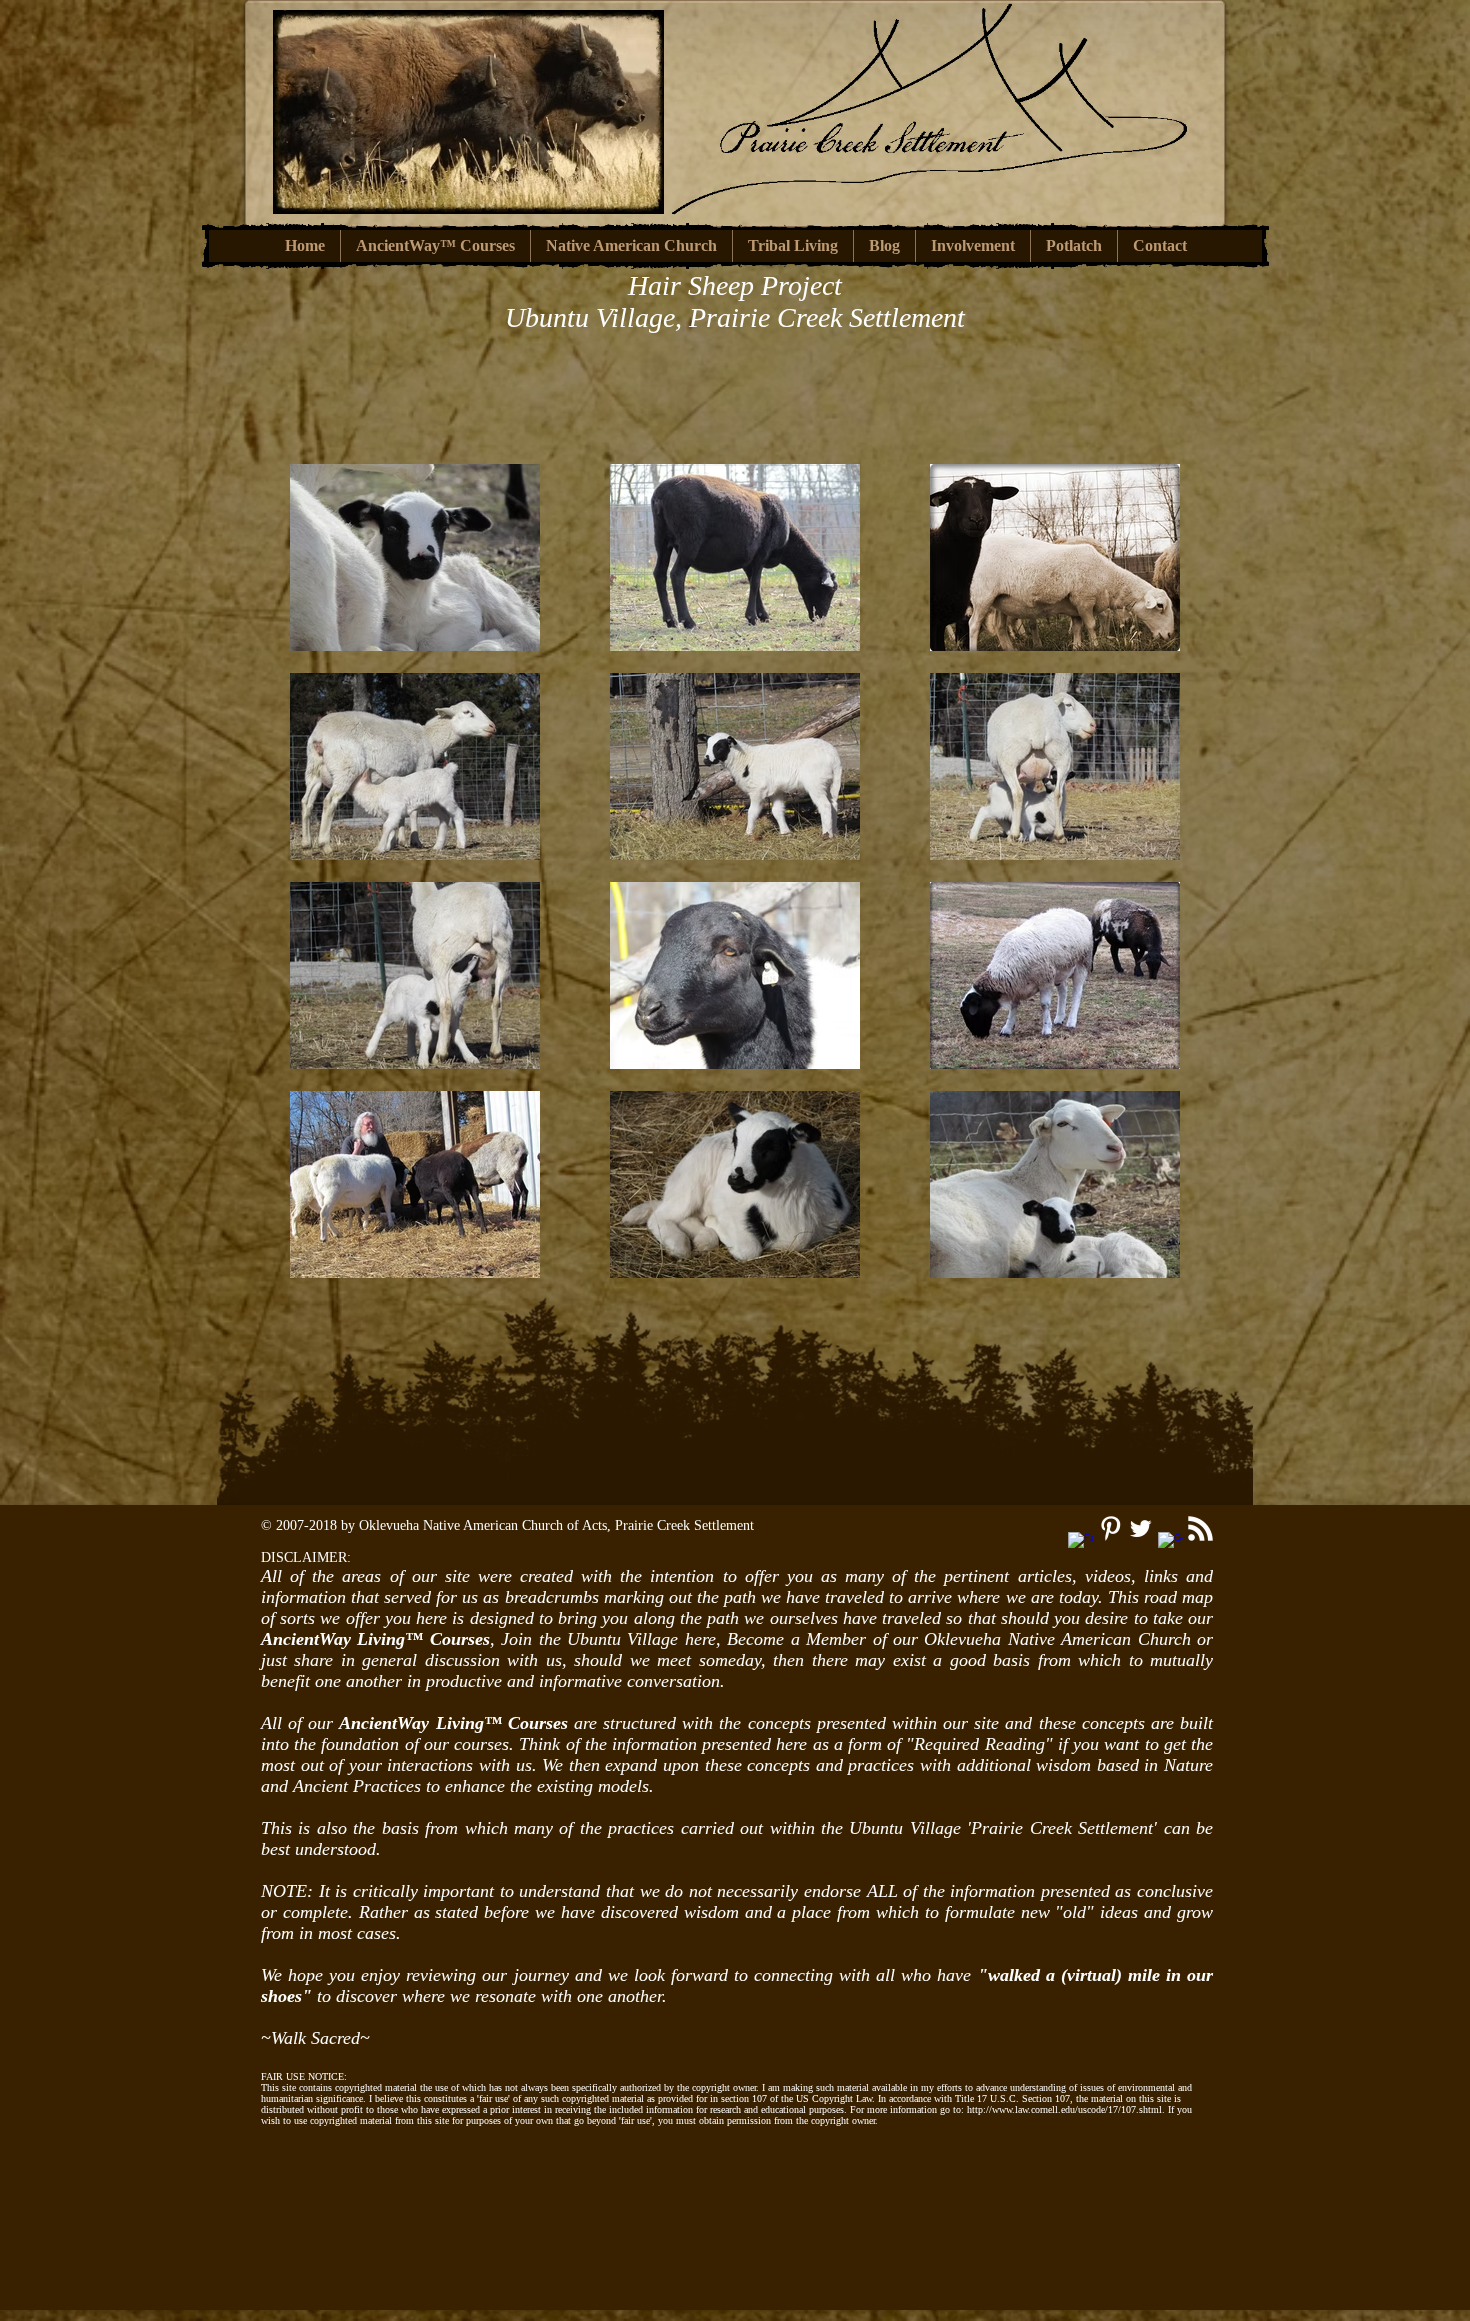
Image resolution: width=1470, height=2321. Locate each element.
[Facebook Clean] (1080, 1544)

+===+

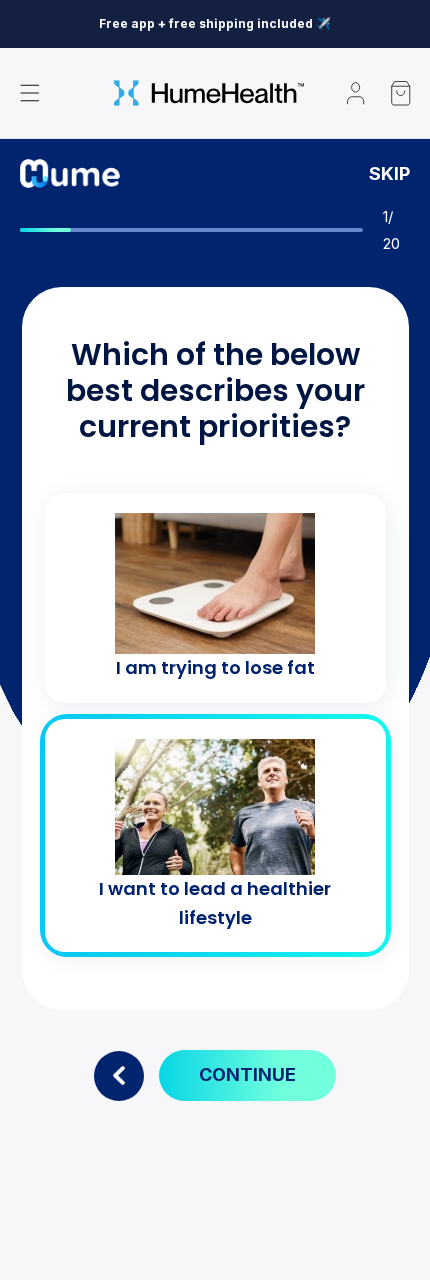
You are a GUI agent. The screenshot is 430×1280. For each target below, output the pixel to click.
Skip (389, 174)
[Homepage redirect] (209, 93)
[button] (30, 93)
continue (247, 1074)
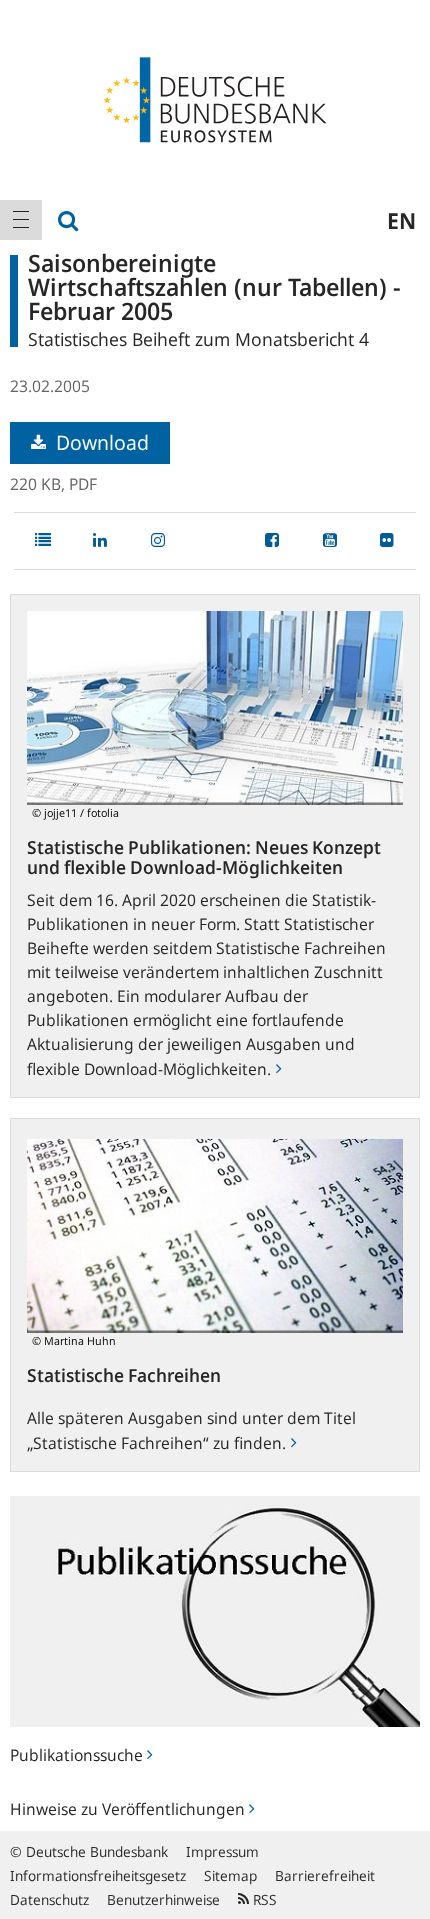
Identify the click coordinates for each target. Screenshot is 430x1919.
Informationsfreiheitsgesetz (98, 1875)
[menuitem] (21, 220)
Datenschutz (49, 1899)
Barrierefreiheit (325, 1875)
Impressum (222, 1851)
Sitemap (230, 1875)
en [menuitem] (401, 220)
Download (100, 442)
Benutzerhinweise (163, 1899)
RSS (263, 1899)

+===+

TASK OBJECTIVE: Please make an exact copy of the lines above from the line with "Informationsfreiheitsgesetz (98, 1875)" through the line with "RSS (263, 1899)", both ends included.

EXPECTED ANSWER:
Informationsfreiheitsgesetz (98, 1875)
[menuitem] (21, 220)
Datenschutz (49, 1899)
Barrierefreiheit (325, 1875)
Impressum (222, 1851)
Sitemap (230, 1875)
en [menuitem] (401, 220)
Download (100, 442)
Benutzerhinweise (163, 1899)
RSS (263, 1899)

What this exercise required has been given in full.